Just as with other children, a child with autism who begins to experience the changes that come with adolescence experiences a transitional time of physical and psychological development. This is a period that can be particularly confusing or frightening for those with an autism spectrum disorder. Not only are their own bodies changing, but so are the people around them, and so are all the rules that seemed so constant and dependable for so many years in school.
For a teacher of students with autism who are entering adolescence, there are a number of things that might be useful to know or to recognize.
- Children with autism model their peers. Typically children with higher functioning forms of autism try to model or act like their peers. During early adolescence, however, erratic and less predictable changes in mood and behavior in themselves and their peers can confuse the individual with autism. This adolescent may go off by himself/herself and brood or otherwise be upset because “something is not right.”
- “Precourtship” behaviors are often misunderstood. I had a client who came home from school one day and asked his mother why his best friend, a girl whom he knew from childhood, now hated him. It seems the 13-year-old started to lightly or playfully punch the boy in the shoulder as a form of “precourtship” behavior, which the boy did not understand and interpreted as the girl being upset with him.
- Sensory changes occur, and management techniques need to be adjusted. During adolescence, individuals with autism who have managed sensory issues (food, sound, light, texture, etc.) may need to have new or different management strategies as old strategies no longer seem to work or are not as effective. I often recommend updated sensory evaluations by occupational therapists for children during this time of life, so that they may obtain updated management strategies.
- Labile moods are exaggerated, particularly with anxiety, and at times anger appears more extreme. It can be useful to have an updated functional behavioral analysis, if available, to help recognize potential triggers. Although quick, explosive periods of anger are not uncommon in young adolescents, it is important to address these behaviors as early as possible for teens with autism before “new rules” are established, likely making the angry behaviors more difficult to address later.
- Adolescents don’t know their own strength. Children with autism sometimes don’t recognize their own growing strength. I worked with one teen who had been taught to slam doors instead of hitting walls when he was angry. This was a very effective strategy when he was young, but when he was a middle teen and slammed a door so hard that it broke off the hinge, a new strategy was needed. Replacement behaviors that are “shaped in” are fluid and need to be periodically re-examined to see if they need to be altered in any way. Slamming doors at age 15 or 16 may not be the best management technique for expressions of anger; something less aggressive might be more appropriate.

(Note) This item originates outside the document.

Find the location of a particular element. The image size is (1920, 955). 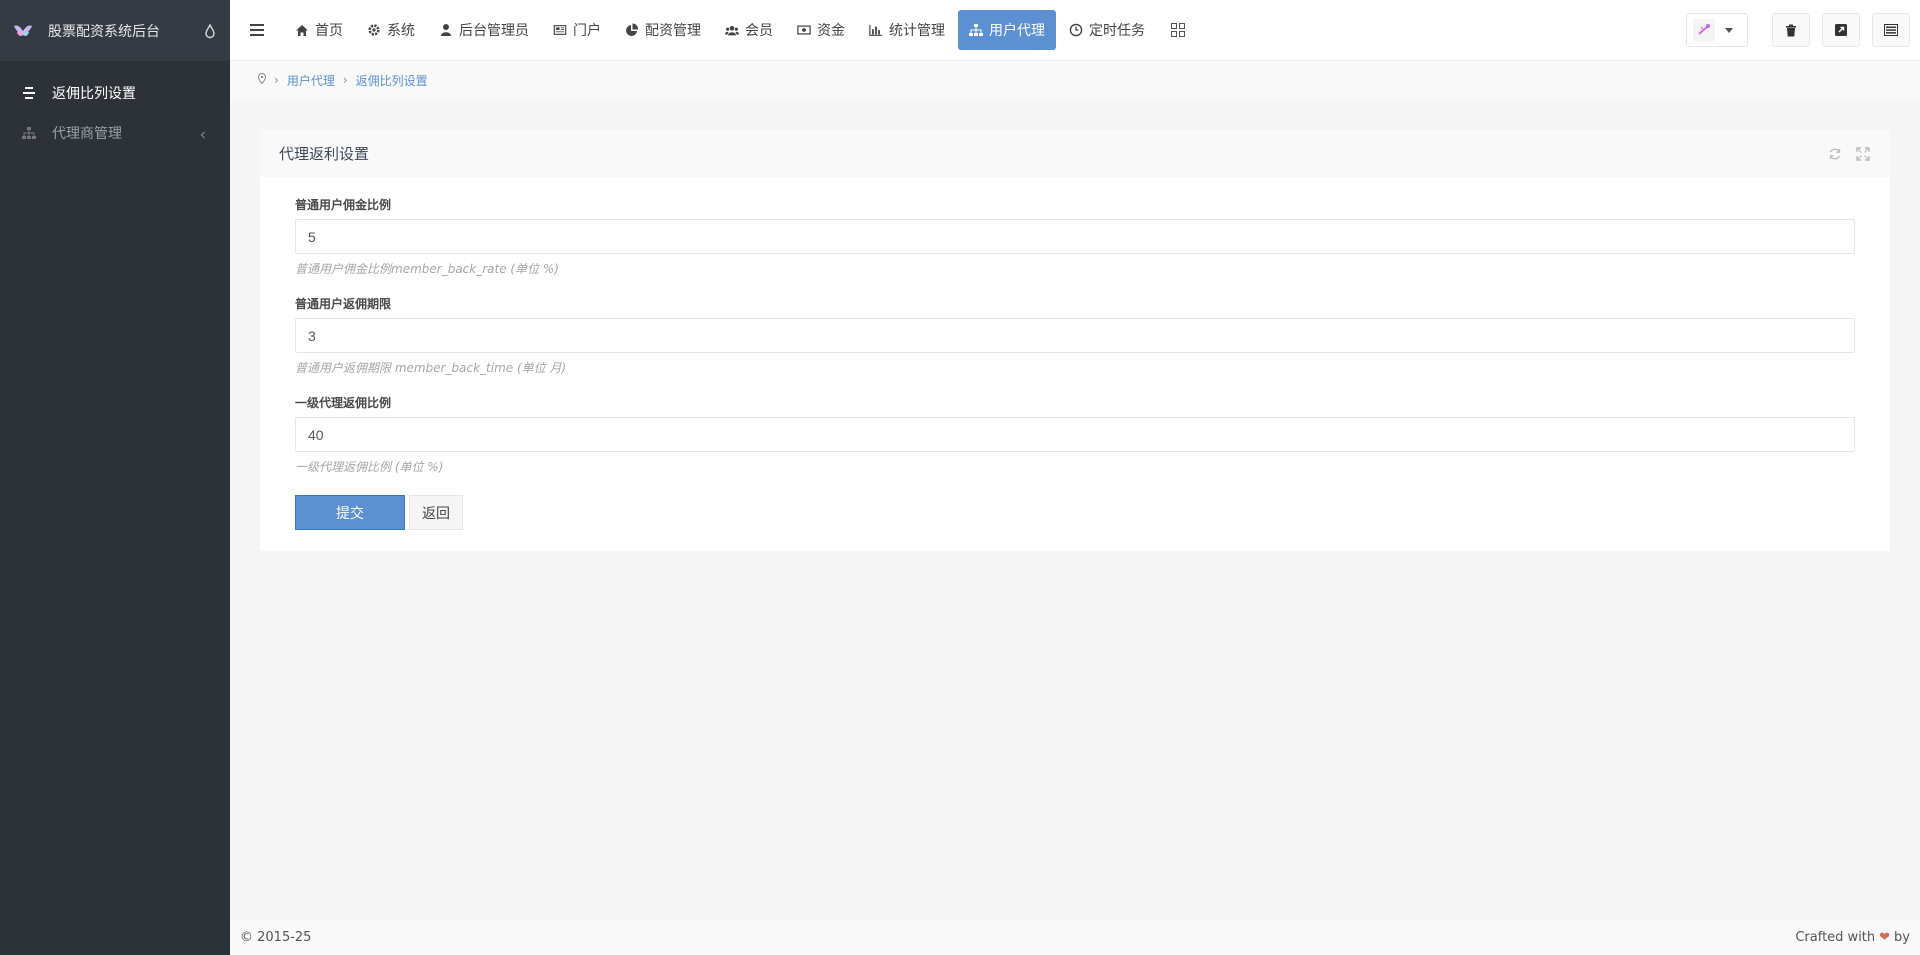

sidebar-item-label: 代理商管理 is located at coordinates (87, 134).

- They may think something is seriously wrong with them and don’t realize that everyone goes through these changes. This is a most sensitive area of concern as it often leads to clinical anxiety and depression if not recognized or if intervention is not forthcoming. Too often the teen with autism knows that, somehow, he or she is different but doesn’t know why or how to ask the right questions. Here it is important for a teacher to ask the adolescent if something is wrong—not what is wrong, as the young person probably can’t name what it is.

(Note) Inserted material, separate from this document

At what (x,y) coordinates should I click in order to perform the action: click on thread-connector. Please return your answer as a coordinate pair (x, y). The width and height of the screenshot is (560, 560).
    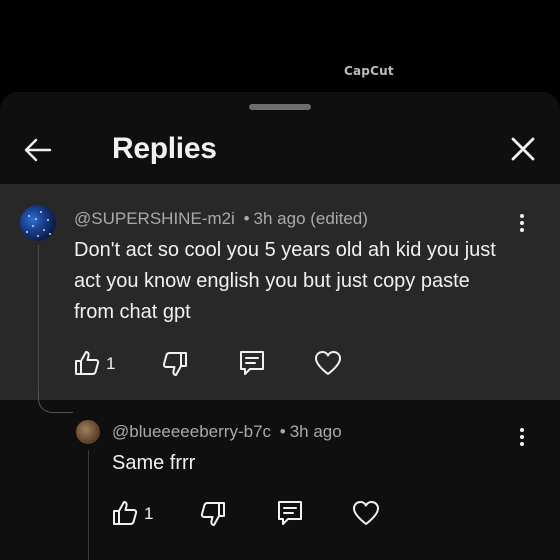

Adolescents with autism typically can’t recognize the changes that are occurring at this time of life right away. Once they do see the changes in the rules, their peers, and their bodies, they are often overwhelmed and have difficulty responding to them. What can help them at these times are proactive and simple interventions including clear structure, clear written rules (when possible), and good communication with their families. With these interventions, although the student with autism will still experience some distress with the changes of adolescence, he or she will at least know who to go to for help in understanding what is happening.